→ **What is being asked**
Rewrite the items below with every "GUI agent" replaced by "interface agent", keeping everything else the same.

→ **Data supplied**
+---+

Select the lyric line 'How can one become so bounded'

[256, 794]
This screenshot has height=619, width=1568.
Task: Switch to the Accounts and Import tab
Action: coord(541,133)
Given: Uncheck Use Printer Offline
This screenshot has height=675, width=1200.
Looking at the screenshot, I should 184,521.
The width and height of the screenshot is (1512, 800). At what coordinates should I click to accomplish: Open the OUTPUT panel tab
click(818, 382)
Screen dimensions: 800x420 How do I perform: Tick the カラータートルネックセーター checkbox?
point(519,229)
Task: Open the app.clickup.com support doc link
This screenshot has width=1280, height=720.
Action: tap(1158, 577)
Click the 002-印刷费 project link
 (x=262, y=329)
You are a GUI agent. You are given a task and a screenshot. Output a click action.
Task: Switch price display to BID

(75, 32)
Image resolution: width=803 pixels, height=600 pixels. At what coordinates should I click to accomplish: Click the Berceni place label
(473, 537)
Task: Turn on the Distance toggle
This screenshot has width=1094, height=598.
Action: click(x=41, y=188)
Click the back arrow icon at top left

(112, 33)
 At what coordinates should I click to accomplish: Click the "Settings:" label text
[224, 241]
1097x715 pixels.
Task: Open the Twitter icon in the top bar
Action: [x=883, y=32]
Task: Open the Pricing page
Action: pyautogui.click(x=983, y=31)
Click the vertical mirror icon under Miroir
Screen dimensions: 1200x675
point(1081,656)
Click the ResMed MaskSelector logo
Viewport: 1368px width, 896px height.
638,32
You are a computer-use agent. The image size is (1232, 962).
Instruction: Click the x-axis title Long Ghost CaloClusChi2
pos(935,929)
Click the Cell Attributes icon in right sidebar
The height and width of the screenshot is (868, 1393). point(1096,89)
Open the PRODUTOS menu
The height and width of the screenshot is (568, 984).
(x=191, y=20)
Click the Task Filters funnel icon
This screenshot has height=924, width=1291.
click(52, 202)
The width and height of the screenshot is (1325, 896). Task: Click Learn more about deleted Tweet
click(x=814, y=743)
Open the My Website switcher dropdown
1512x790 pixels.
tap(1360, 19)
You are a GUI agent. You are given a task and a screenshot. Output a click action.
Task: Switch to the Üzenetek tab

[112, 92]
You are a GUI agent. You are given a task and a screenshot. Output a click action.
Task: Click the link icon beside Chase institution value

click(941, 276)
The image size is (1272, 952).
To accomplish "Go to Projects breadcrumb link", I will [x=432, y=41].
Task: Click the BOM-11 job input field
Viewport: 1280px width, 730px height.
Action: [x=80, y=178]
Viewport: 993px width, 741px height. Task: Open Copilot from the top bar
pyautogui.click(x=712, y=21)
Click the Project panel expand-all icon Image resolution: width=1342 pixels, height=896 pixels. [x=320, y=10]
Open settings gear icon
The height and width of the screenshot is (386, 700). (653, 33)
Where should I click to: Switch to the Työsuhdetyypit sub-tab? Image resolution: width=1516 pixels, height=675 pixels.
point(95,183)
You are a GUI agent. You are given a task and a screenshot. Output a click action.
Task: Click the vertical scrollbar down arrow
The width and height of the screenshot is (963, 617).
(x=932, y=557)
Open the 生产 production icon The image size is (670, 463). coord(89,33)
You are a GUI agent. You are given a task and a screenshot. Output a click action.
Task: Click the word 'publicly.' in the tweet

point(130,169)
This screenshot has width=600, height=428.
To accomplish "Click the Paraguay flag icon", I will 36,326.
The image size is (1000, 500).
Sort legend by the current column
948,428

+---+

→ **Answer in full**
Select the lyric line 'How can one become so bounded'

[256, 794]
This screenshot has height=619, width=1568.
Task: Switch to the Accounts and Import tab
Action: coord(541,133)
Given: Uncheck Use Printer Offline
This screenshot has height=675, width=1200.
Looking at the screenshot, I should 184,521.
The width and height of the screenshot is (1512, 800). At what coordinates should I click to accomplish: Open the OUTPUT panel tab
click(818, 382)
Screen dimensions: 800x420 How do I perform: Tick the カラータートルネックセーター checkbox?
point(519,229)
Task: Open the app.clickup.com support doc link
This screenshot has width=1280, height=720.
Action: tap(1158, 577)
Click the 002-印刷费 project link
 (x=262, y=329)
You are a interface agent. You are given a task and a screenshot. Output a click action.
Task: Switch price display to BID

(75, 32)
Image resolution: width=803 pixels, height=600 pixels. At what coordinates should I click to accomplish: Click the Berceni place label
(473, 537)
Task: Turn on the Distance toggle
This screenshot has width=1094, height=598.
Action: click(x=41, y=188)
Click the back arrow icon at top left

(112, 33)
 At what coordinates should I click to accomplish: Click the "Settings:" label text
[224, 241]
1097x715 pixels.
Task: Open the Twitter icon in the top bar
Action: [x=883, y=32]
Task: Open the Pricing page
Action: pyautogui.click(x=983, y=31)
Click the vertical mirror icon under Miroir
Screen dimensions: 1200x675
point(1081,656)
Click the ResMed MaskSelector logo
Viewport: 1368px width, 896px height.
638,32
You are a computer-use agent. The image size is (1232, 962).
Instruction: Click the x-axis title Long Ghost CaloClusChi2
pos(935,929)
Click the Cell Attributes icon in right sidebar
The height and width of the screenshot is (868, 1393). point(1096,89)
Open the PRODUTOS menu
The height and width of the screenshot is (568, 984).
(x=191, y=20)
Click the Task Filters funnel icon
This screenshot has height=924, width=1291.
click(52, 202)
The width and height of the screenshot is (1325, 896). Task: Click Learn more about deleted Tweet
click(x=814, y=743)
Open the My Website switcher dropdown
1512x790 pixels.
tap(1360, 19)
You are a interface agent. You are given a task and a screenshot. Output a click action.
Task: Switch to the Üzenetek tab

[112, 92]
You are a interface agent. You are given a task and a screenshot. Output a click action.
Task: Click the link icon beside Chase institution value

click(941, 276)
The image size is (1272, 952).
To accomplish "Go to Projects breadcrumb link", I will [x=432, y=41].
Task: Click the BOM-11 job input field
Viewport: 1280px width, 730px height.
Action: [x=80, y=178]
Viewport: 993px width, 741px height. Task: Open Copilot from the top bar
pyautogui.click(x=712, y=21)
Click the Project panel expand-all icon Image resolution: width=1342 pixels, height=896 pixels. [x=320, y=10]
Open settings gear icon
The height and width of the screenshot is (386, 700). (653, 33)
Where should I click to: Switch to the Työsuhdetyypit sub-tab? Image resolution: width=1516 pixels, height=675 pixels.
point(95,183)
You are a interface agent. You are given a task and a screenshot. Output a click action.
Task: Click the vertical scrollbar down arrow
The width and height of the screenshot is (963, 617).
(x=932, y=557)
Open the 生产 production icon The image size is (670, 463). coord(89,33)
You are a interface agent. You are given a task and a screenshot. Output a click action.
Task: Click the word 'publicly.' in the tweet

point(130,169)
This screenshot has width=600, height=428.
To accomplish "Click the Paraguay flag icon", I will 36,326.
The image size is (1000, 500).
Sort legend by the current column
948,428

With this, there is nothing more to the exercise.